Nos últimos anos, a agricultura brasileira vem enfrentando diversos desafios fitossanitários, dentre eles o aumento de plantas daninhas resistentes a herbicidas, situação que vem elevando os custos de produção e estimulando novos estudos de manejo. O mais novo relato de uma planta daninha resistente que vem causando grande impacto para o agronegócio foi o Amaranthus hybridus com resistência múltipla aos herbicidas glifosato e aos inibidores de ALS (Oliveira et al, 2019).
O gênero Amaranthus compreende cerca de 70 espécies distribuídas principalmente nas regiões tropicais e subtropicais do mundo. Nesse gênero são observadas tanto plantas monóicas como dióicas. Cerca de 20 dessas espécies são consideradas plantas daninhas, causando redução da produtividade das culturas e afetando a qualidade dos grãos.

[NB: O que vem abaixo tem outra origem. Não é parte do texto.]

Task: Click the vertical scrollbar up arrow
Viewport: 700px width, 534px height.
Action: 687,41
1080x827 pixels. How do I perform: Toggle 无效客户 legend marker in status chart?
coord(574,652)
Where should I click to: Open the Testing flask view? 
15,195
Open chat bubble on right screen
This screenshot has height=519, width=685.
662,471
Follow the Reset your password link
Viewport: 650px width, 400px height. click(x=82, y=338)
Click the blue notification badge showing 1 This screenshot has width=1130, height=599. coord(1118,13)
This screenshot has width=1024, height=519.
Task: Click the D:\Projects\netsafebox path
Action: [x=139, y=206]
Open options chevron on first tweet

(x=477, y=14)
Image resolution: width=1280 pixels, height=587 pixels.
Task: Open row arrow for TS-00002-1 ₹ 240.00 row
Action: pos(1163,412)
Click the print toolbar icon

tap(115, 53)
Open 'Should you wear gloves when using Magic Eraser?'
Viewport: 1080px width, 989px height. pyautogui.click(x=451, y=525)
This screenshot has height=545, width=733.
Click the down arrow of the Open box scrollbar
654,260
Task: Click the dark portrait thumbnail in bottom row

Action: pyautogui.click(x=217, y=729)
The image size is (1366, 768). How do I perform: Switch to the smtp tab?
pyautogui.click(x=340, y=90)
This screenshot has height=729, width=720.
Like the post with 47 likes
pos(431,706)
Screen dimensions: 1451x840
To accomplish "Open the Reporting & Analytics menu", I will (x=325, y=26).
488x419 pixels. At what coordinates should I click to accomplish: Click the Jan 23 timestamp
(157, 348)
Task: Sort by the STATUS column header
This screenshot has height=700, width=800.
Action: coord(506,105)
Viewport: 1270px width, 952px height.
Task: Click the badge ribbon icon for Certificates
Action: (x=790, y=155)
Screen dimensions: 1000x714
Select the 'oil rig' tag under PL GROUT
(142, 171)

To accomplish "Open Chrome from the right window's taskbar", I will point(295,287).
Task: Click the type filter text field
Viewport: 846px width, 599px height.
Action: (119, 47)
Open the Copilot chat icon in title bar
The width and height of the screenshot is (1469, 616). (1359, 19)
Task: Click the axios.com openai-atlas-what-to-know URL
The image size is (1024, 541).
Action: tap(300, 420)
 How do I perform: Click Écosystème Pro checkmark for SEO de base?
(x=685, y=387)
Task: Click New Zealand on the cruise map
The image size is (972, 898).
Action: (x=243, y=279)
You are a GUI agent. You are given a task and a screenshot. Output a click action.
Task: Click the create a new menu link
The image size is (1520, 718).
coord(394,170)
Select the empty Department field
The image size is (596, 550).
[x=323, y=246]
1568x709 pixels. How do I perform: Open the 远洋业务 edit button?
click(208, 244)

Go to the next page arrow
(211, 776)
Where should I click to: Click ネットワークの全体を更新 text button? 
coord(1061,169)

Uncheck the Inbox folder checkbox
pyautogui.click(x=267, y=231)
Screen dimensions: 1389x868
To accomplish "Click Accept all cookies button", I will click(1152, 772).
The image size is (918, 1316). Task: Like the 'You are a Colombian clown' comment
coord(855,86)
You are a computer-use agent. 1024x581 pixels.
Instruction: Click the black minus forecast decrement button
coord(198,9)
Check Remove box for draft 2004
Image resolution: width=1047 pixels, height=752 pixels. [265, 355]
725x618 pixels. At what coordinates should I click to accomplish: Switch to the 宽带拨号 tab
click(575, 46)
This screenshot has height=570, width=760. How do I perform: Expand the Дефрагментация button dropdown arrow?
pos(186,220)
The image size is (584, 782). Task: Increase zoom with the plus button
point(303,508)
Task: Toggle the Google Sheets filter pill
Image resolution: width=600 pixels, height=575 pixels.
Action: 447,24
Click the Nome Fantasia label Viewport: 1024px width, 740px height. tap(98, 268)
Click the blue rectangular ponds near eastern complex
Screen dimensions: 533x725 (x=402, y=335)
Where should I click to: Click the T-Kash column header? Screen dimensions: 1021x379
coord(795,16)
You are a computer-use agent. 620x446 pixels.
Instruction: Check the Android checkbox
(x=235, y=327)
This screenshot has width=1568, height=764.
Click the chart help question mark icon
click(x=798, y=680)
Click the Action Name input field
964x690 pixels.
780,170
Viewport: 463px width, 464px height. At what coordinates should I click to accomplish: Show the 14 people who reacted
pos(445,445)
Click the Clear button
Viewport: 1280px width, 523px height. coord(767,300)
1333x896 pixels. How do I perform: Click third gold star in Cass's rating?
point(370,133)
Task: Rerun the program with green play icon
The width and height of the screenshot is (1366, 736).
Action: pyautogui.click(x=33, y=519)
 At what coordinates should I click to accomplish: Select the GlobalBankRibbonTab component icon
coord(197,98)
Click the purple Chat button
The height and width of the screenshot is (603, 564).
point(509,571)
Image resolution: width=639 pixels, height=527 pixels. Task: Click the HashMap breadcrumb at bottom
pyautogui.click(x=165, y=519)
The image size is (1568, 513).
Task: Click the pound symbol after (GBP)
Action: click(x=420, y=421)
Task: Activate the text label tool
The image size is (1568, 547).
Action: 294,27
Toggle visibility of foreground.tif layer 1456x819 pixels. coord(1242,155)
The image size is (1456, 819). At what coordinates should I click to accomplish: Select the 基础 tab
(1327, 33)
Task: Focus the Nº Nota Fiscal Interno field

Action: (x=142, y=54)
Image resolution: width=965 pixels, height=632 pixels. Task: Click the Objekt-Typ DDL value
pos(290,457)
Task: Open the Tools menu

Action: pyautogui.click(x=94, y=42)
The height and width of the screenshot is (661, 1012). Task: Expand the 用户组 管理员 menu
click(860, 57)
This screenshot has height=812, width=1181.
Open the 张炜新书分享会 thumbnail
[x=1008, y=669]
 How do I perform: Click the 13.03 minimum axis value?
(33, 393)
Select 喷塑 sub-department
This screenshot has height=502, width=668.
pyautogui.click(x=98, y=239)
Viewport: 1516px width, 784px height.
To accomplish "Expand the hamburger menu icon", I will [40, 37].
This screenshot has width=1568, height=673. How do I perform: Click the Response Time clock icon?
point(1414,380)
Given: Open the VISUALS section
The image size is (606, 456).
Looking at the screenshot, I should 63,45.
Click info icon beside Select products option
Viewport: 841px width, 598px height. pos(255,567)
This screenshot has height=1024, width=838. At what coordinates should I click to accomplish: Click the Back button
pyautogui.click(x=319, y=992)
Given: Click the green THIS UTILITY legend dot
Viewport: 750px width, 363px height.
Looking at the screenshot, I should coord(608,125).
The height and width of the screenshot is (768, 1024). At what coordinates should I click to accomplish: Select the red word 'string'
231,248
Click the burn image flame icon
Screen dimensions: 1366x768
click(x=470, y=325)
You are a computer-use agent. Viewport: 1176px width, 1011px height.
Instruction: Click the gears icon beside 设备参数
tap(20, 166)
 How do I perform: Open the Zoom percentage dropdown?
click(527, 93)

A redução na produtividade, devido à competição com plantas de caruru, pode chegar a 50% no milho, 68% na soja e 70% no algodão (Gossett et al. 1992; Klingaman e Oliver 1994; Vizantinopoulos e Katranis 1998).
As plantas conhecidas no Brasil como caruru-roxo, caruru-bravo ou simplesmente caruru, originárias da América do Sul, eram classificadas como pertencendo à espécie A. quitensis até certo tempo atrás, contudo estudos mostraram que não havia diferenças genéticas ou morfológicas que justificassem a separação destas espécies, com relação à espécie originária da América do norte e central conhecida como A. hybridus. Assim, foi convencionado identificar todas plantas com tais características como A.
Por se tratar de uma planta com rota fotossintética C4, tem grande capacidade de competição por água, luz e nutrientes e apresenta crescimento rápido. A identificação no campo dessa espécie pode ser difícil devido à similaridade entre as espécies dentro do gênero Amaranthus e ainda à capacidade que estas têm em se adaptarem a diferentes ambientes, muitas vezes mudando suas características morfológicas (Figura 1).
No mundo, já foram relatados 32 casos de resistência em A. hybridus, distribuídos em 11 países. Estes casos foram reportados a 5 diferentes modos de ação: Inibidores da ALS, EPSPS, PROTOX, fotossistema II e mimetizadores de auxinas (Heap et al., 2020). Na América do Sul há casos relatados na Argentina, Bolívia e Brasil.
Na Argentina, país onde a espécie é responsável por prejuízos significativos, o primeiro relato de resistência aconteceu em 1996, relacionado a herbicidas inibidores de ALS. No ano de 2013 foram observados os primeiros casos de resistência a glifosato e em 2014 o primeiro relato de resistência múltipla a glifosato e ALS.
Em 2016 foi reportada a resistência aos herbicidas mimetizadores de auxina (2,4-D e dicamba), bem como casos de resistência múltipla a glifosato e auxínicos. Atualmente estima-se que 20 milhões de hectares no país sejam afetados pela presença de caruru resistente (Aapresid, 2020), o que fez com que os produtores adotassem novas práticas de manejo, como a intensificação do uso de herbicidas pré-emergentes.
No Brasil, o primeiro relato de A. hybridus resistente foi em 2018, sendo um caso de resistência múltipla a glifosato e clorimuron, identificado no município de Pelotas, no Rio Grande do Sul (Oliveira et al, 2019). Nos ensaios de curva de dose-resposta para glifosato, observou-se o fator de resistência de 182 e que doses acima de 46.000 g e.a./ha de glifosato (64 vezes a dose recomendada em bula) não controlaram as plantas da população resistente (Figura 2).
Já para clorimuron, o fator de resistência ficou em torno de 80 e a dose de 320 g i.a./ha (16 vezes a dose recomendada em bula) não controlou as plantas da população resistente. Os resultados demonstram que a população estudada tem um alto nível de resistência a ambos os herbicidas (Figura 2).
O mecanismo de resistência para o herbicida glifosato, nessa população, foi identificado como sendo uma substituição tripla no gene EPSPS, conhecida como TAP-IVS. Essa mesma mutação foi identificada em populações de A. hybridus na Argentina (Perroti et.al, 2019). Esse mecanismo de resistência explica a alta tolerância que as plantas resistentes têm ao glifosato.